Source: Experts Global

Four solutions. Different concentrations of alcohol. Different amounts (volumes) of each mixed. Result: final solution of \(x\) percent alcohol.

Known quantities (do not get an "x" in the equation*):
--The 4 solutions' alcohol concentrations and volume
--total resultant mix's volume (amount)

Unknown quantity: resultant mix's concentration of alcohol

Decimal percentages = alcohol concentrations (100% = 100/100 = 1)
\(.20(1) + .40(2) + .50(3) + 1(4) =\frac{x}{100}(1+2+3+4)\)

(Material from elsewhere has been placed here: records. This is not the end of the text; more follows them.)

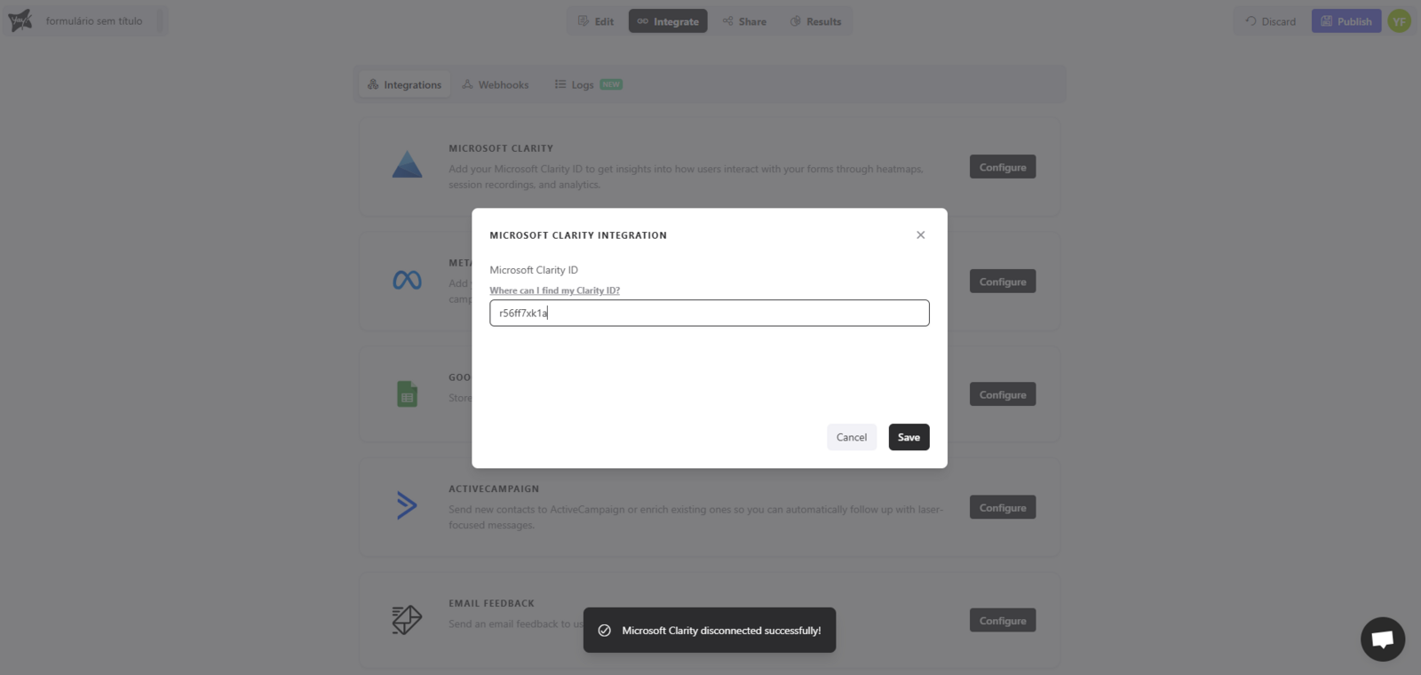Viewport: 1421px width, 675px height.
Task: Click the Email Feedback envelope icon
Action: [x=407, y=619]
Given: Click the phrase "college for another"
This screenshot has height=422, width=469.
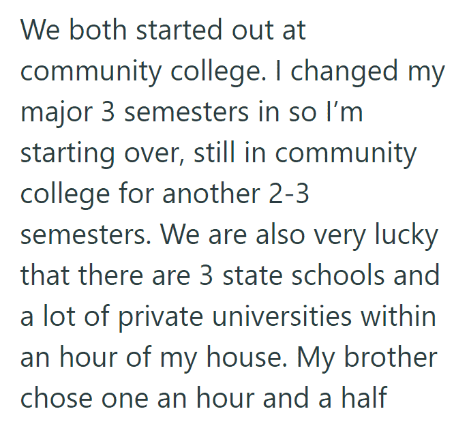Looking at the screenshot, I should coord(140,194).
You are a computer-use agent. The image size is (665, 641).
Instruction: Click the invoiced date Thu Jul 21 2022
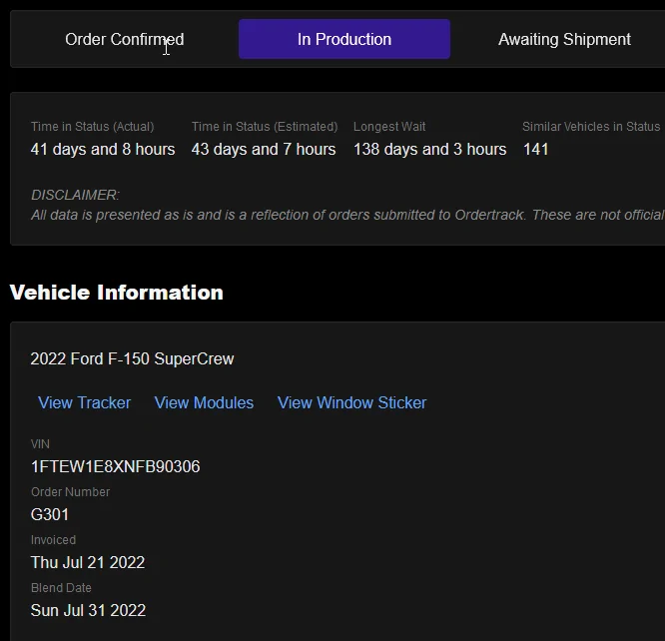[x=88, y=562]
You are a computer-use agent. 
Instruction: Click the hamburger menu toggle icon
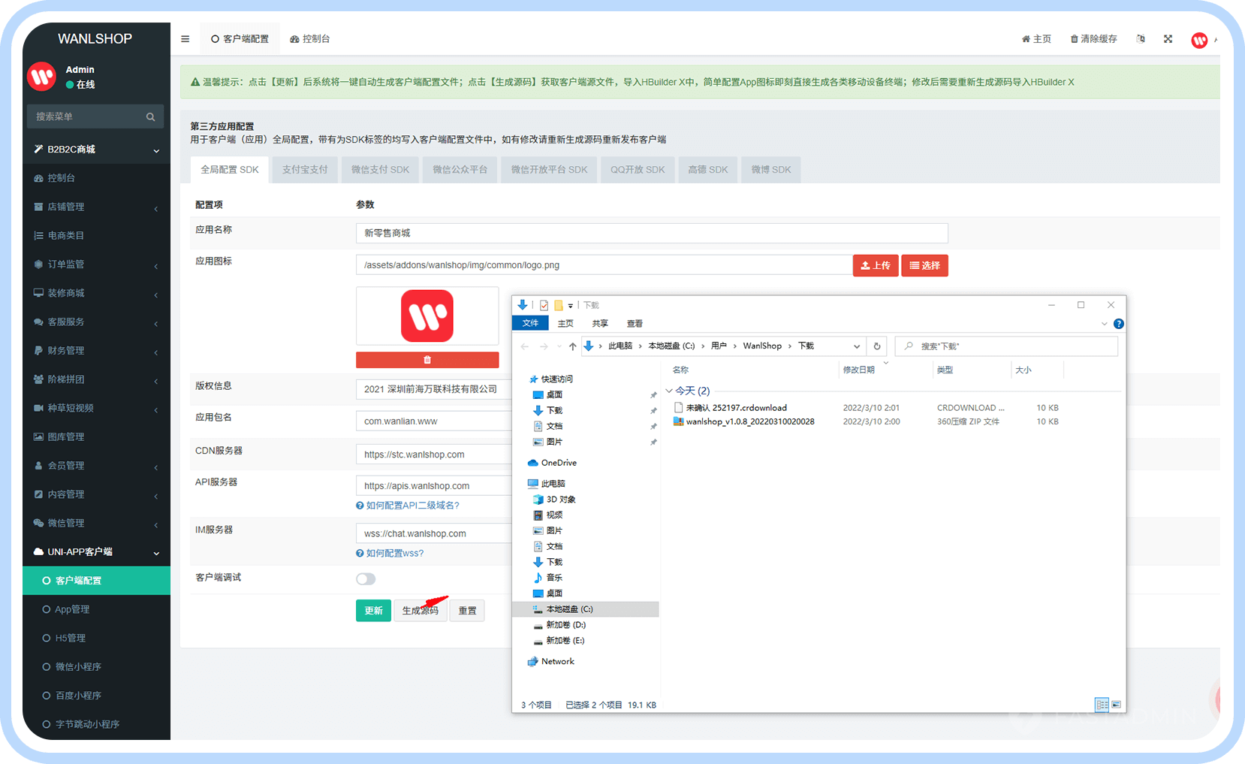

\(.20 + .80 + 1.5 + 4 = \frac{x}{100}(10)\)
\(6.5 = \frac{x}{100}(10)\)
\(\frac{6.5}{10}=\frac{x}{100}\)
\(.65(100) = x\)
\(x = 65\)
percent

Answer D

*Let different solutions = A, B, C, D, etc. There can be as many as needed in the equation below

1) multiply A's concentration by A's volume, and
2) do the same for each solution; then
3) add all of them (LHS); to yield
3) both resultant volume and resultant concentration (RHS)

\((Conc_{A})(Vol_{A}) + (Conc_{B})(Vol_{B})=(Conc_{A+B})(Vol_{A+B})\)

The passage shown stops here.